Dynamic Loft Optional loft-delivery signal The delivered loft at impact, which can differ substantially from the static loft printed on the club. Dynamic loft is the loft actually delivered at impact. The engine uses it to tell whether launch and spin are coming from the club setup, the player's delivery, or both.
Spin Loft Optional loft-delivery signal The impact geometry between delivered loft and clubhead direction, used to explain spin creation and strike efficiency. Spin loft links delivered loft and attack angle. The engine uses it to explain why spin and smash may be moving together.
Peak Height Optional flight-window signal The apex of the shot trajectory, used to judge whether launch, spin, and ball speed are producing a playable flight window. Peak height confirms how high the ball actually flew. The engine uses it to check whether launch and spin produced a playable flight window.
Descent Angle Optional flight-window signal The landing steepness of the ball flight, used to predict rollout, stopping power, and whether approach shots can hold greens. Descent angle shows how steeply the ball lands. The engine uses it with launch, spin, and peak height to understand rollout and flight control.

How do the metrics work together inside the driver engine?

A fitter does not read these fields as separate scorecards. The engine groups them into fitting questions: can we trust the data, is speed becoming distance, is the flight playable, is direction controlled, and does loft delivery explain the launch and spin?

Data quality and trust

The engine first checks whether the core data is complete and whether any shots look like outliers. Missing core fields, impossible speed relationships, launch outliers, spin outliers, and very large offline misses can reduce confidence or remove a shot from the baseline.

Metrics in this read

  • Club Speed
  • Ball Speed
  • Launch Angle
  • Spin Rate
  • Offline Distance
  • Smash Factor

Distance efficiency

This group answers a simple fitting question: is the player's speed becoming useful distance? The engine compares speed, smash, and carry so it can protect efficient distance or look for easier launch, better strike retention, and more forgiveness.

Metrics in this read

  • Club Speed
  • Ball Speed
  • Smash Factor
  • Carry Distance
  • Total Distance

Flight window

This group explains whether the ball is flying too flat, too spinny, too high, or broadly playable. It affects low-spin head support, launch-help support, shaft launch bias, selected loft, and hosel loft guidance.

Metrics in this read

  • Launch Angle
  • Spin Rate
  • Peak Height
  • Descent Angle
  • Carry Distance

Direction and delivery

This group separates where the ball started, how it curved, and where it finished. It helps the engine decide whether the fit needs forgiveness, draw bias, a hosel direction check, or no directional correction at all.

Metrics in this read

  • Offline Distance
  • Launch Direction
  • Spin Axis
  • Club Path
  • Face Angle
  • Face to Path

Loft delivery

This group explains why launch and spin are happening. When coverage is strong, it can move the selected loft; when coverage is thinner, it stays as advisory context so the report does not overclaim.

Metrics in this read

  • Attack Angle
  • Dynamic Loft
  • Spin Loft
  • Launch Angle
  • Spin Rate

What if my launch monitor does not export every field?

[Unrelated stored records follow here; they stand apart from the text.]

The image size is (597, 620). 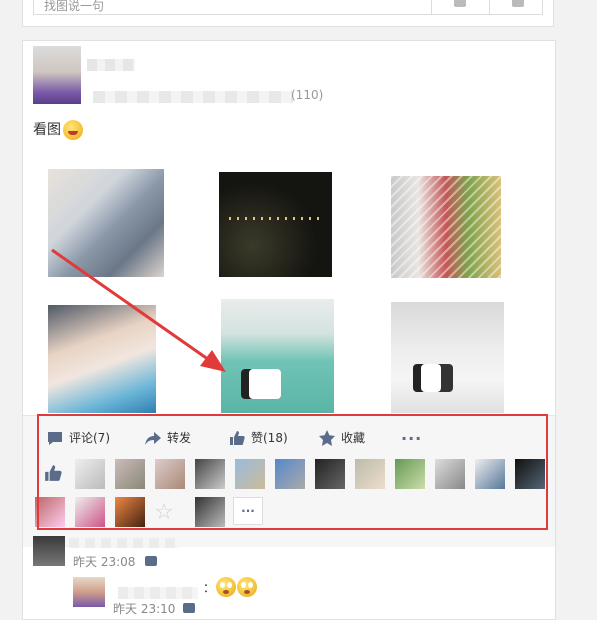 What do you see at coordinates (446, 227) in the screenshot?
I see `photo-shopping-cart` at bounding box center [446, 227].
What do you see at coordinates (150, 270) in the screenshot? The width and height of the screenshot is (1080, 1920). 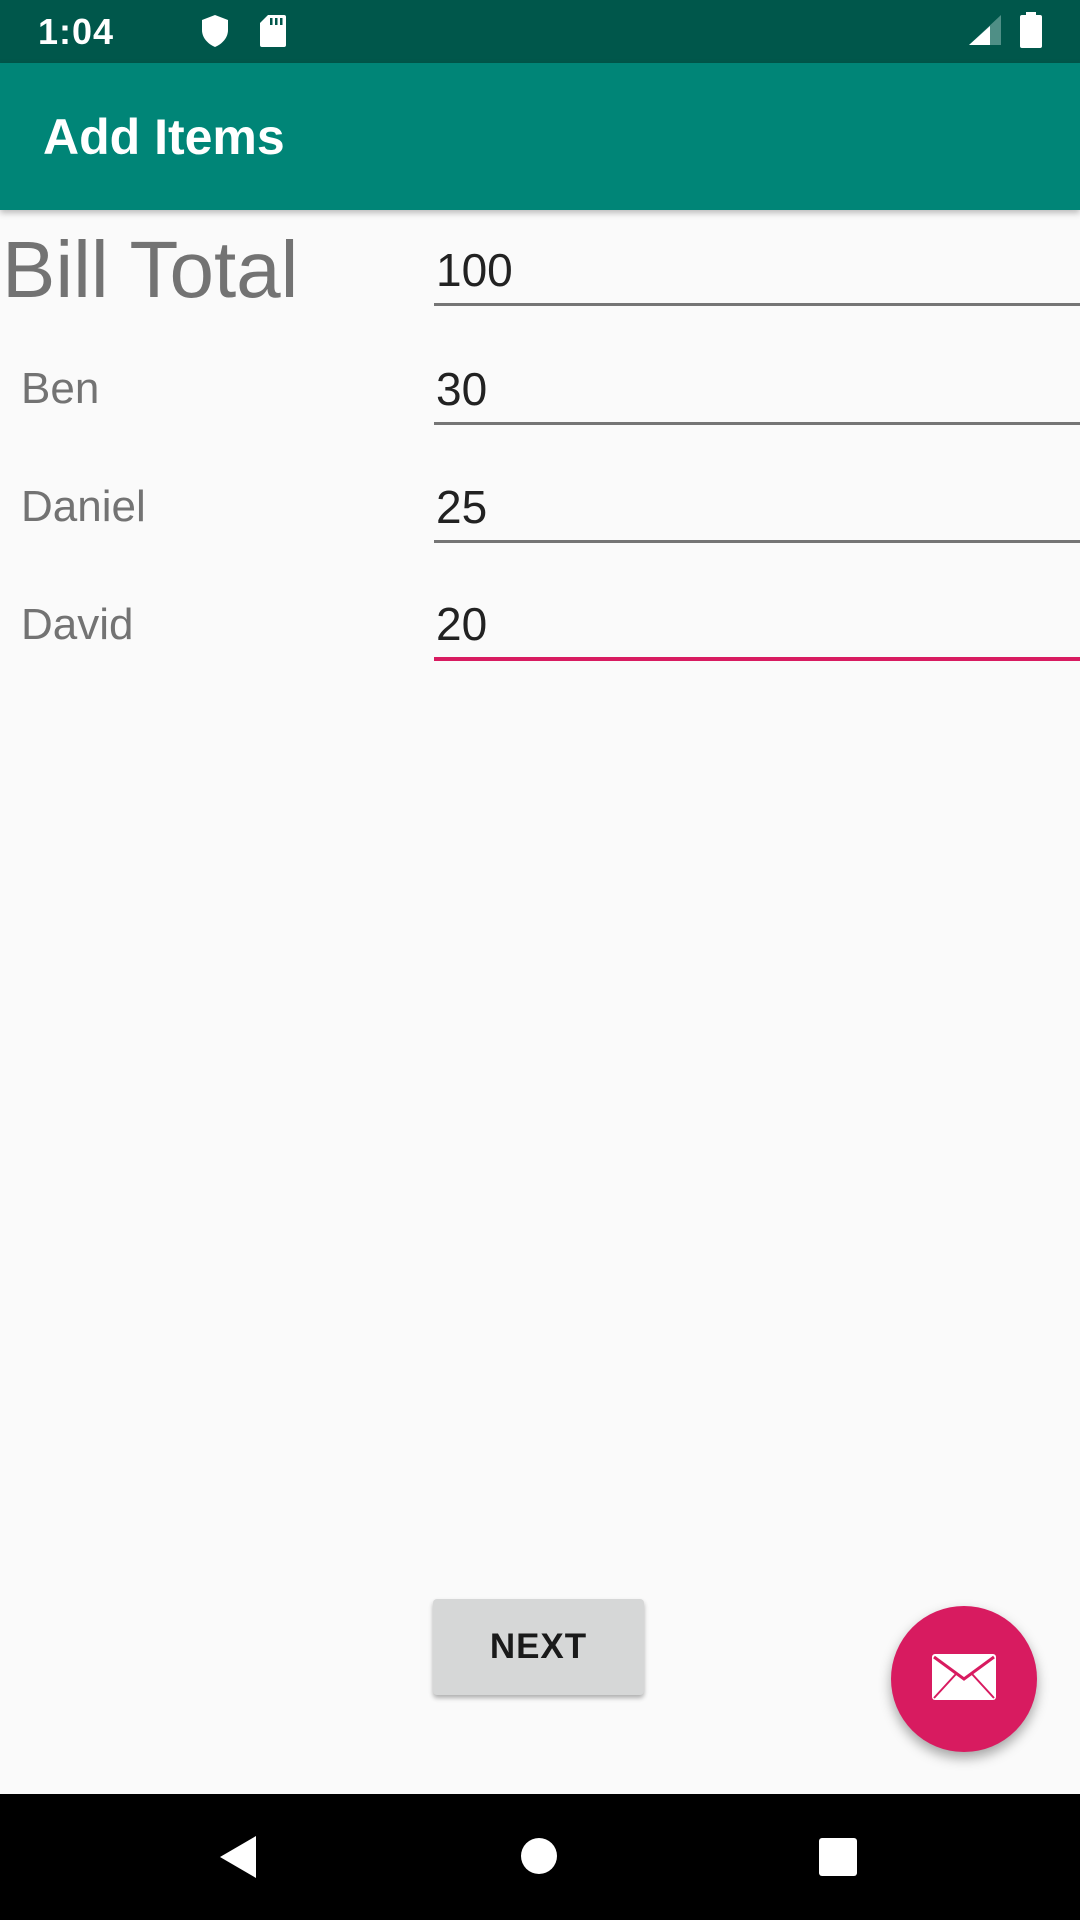 I see `bill-total-label: Bill Total` at bounding box center [150, 270].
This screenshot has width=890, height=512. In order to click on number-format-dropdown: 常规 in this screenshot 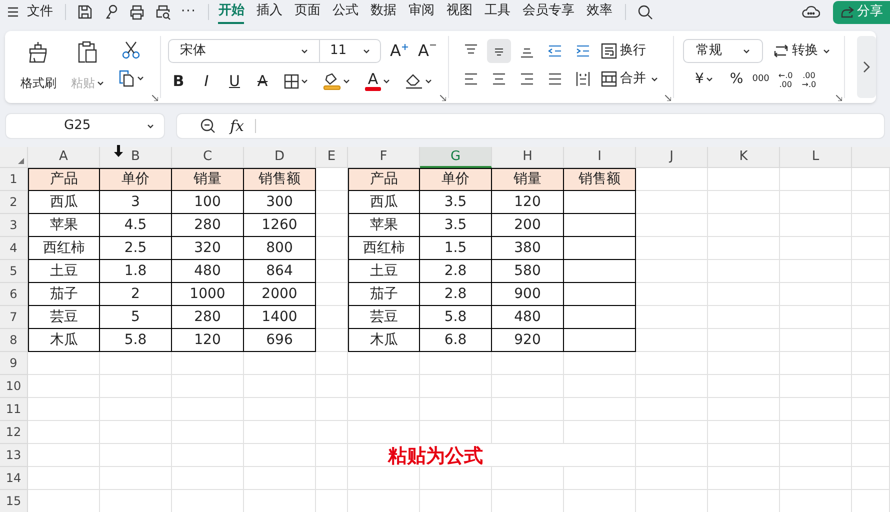, I will do `click(723, 51)`.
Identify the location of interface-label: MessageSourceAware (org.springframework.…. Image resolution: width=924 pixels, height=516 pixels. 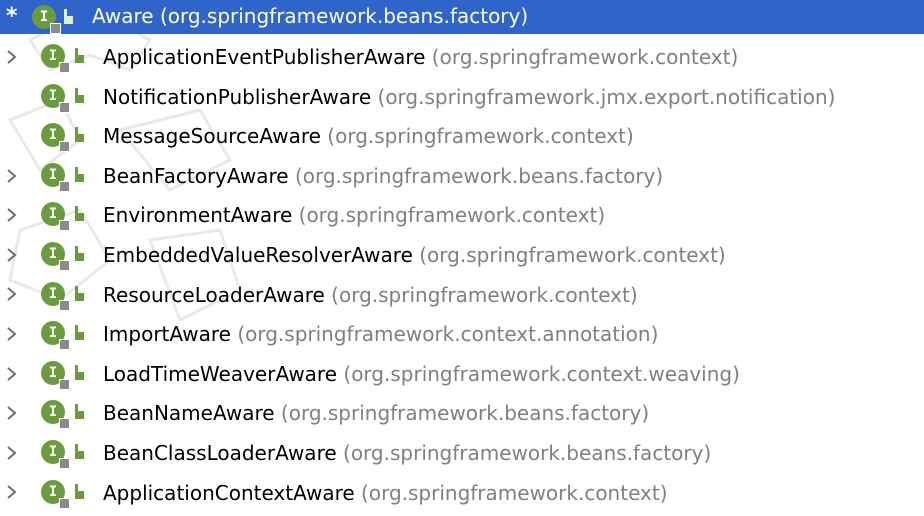
(368, 136).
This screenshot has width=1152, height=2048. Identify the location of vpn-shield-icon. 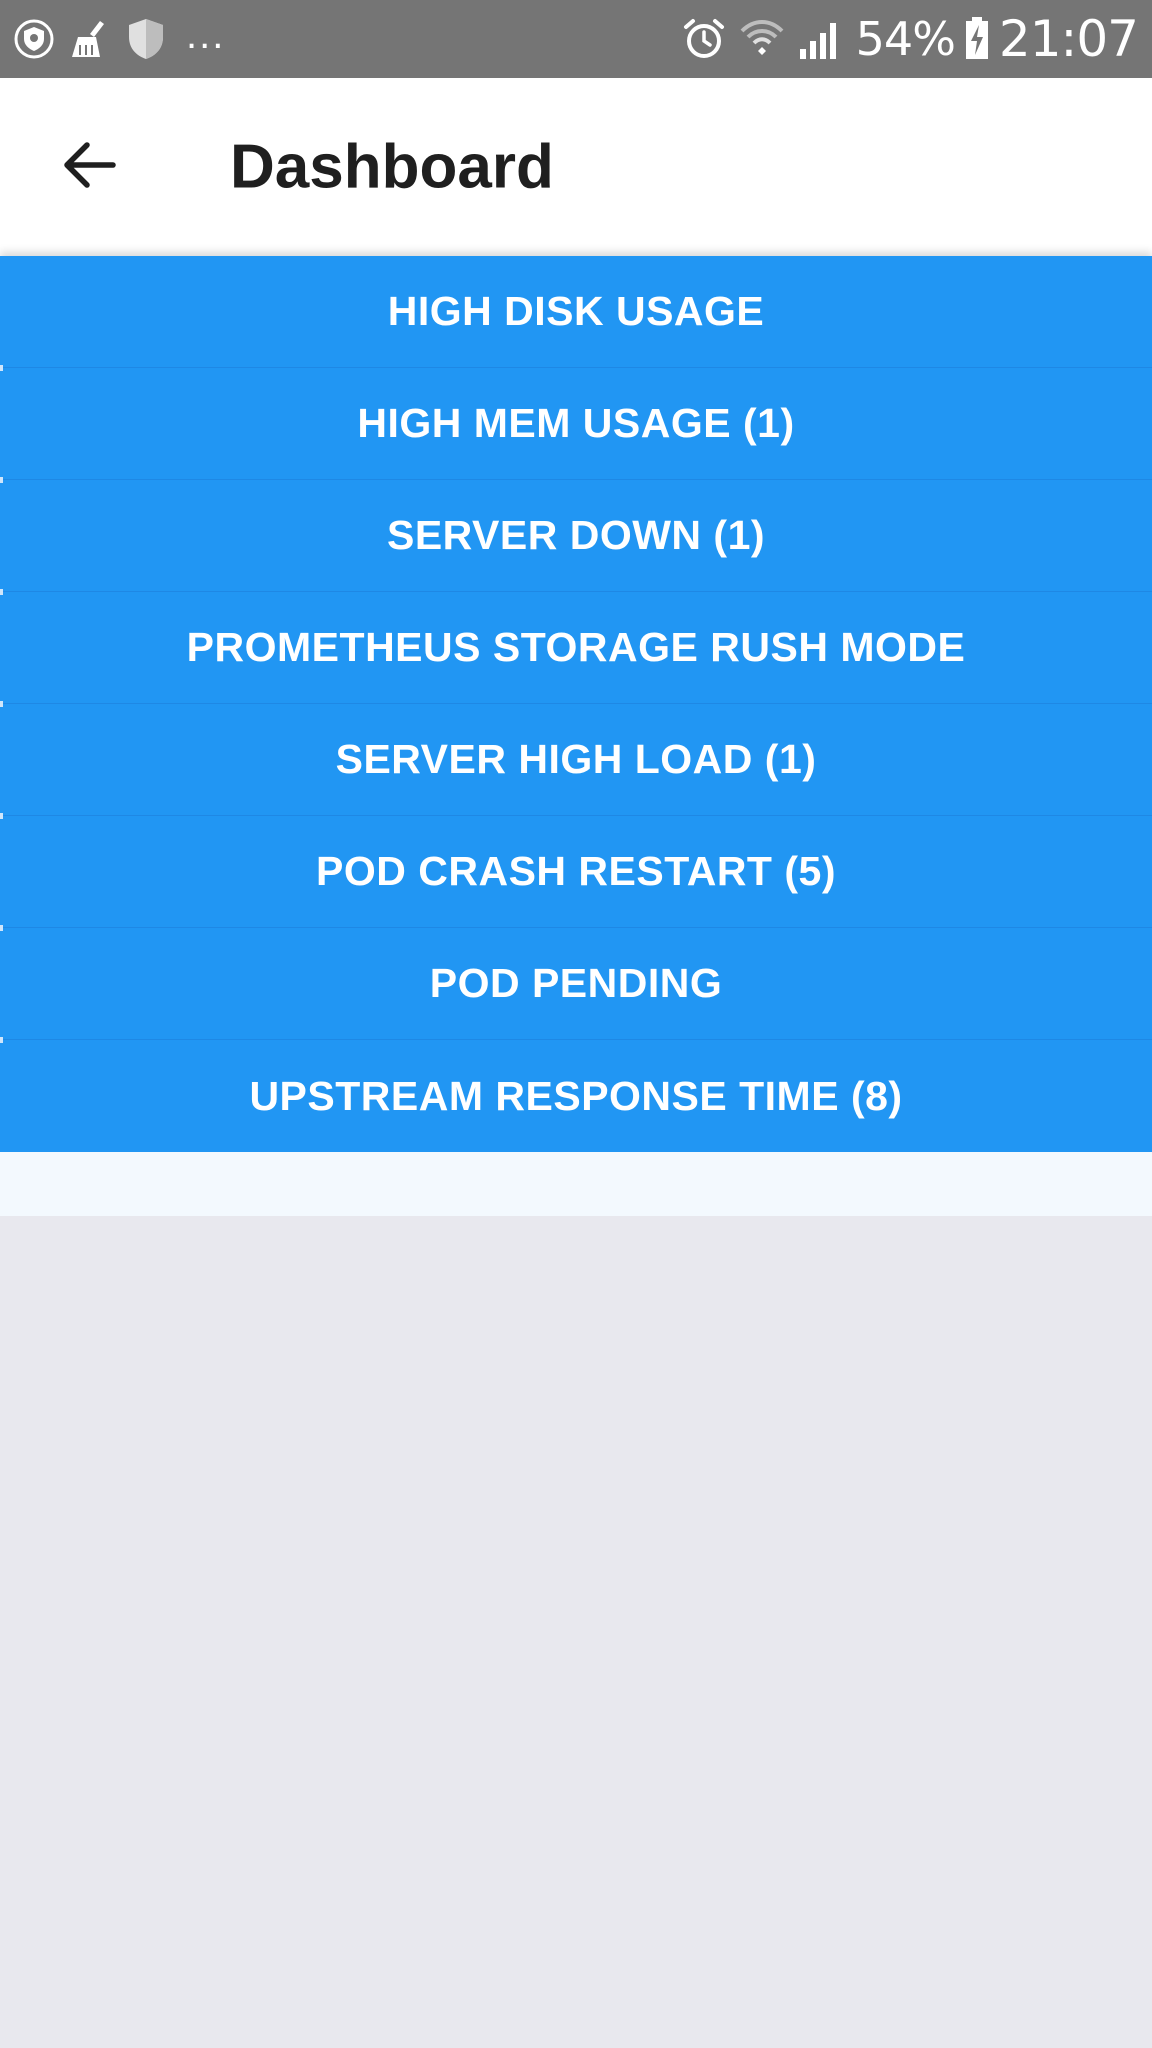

That is normal. The driver fit can run from the core fields, and optional fields add explanation depth when available. Missing optional data makes that part of the read more conservative; it does not automatically make the whole fit unreliable.

Core file

Club speed, ball speed, launch angle, spin rate, and offline distance let the engine build the driver baseline.

Richer file

Fields like carry, peak height, descent, spin axis, face/path, attack angle, dynamic loft, and spin loft help the report explain the reason behind the recommendation.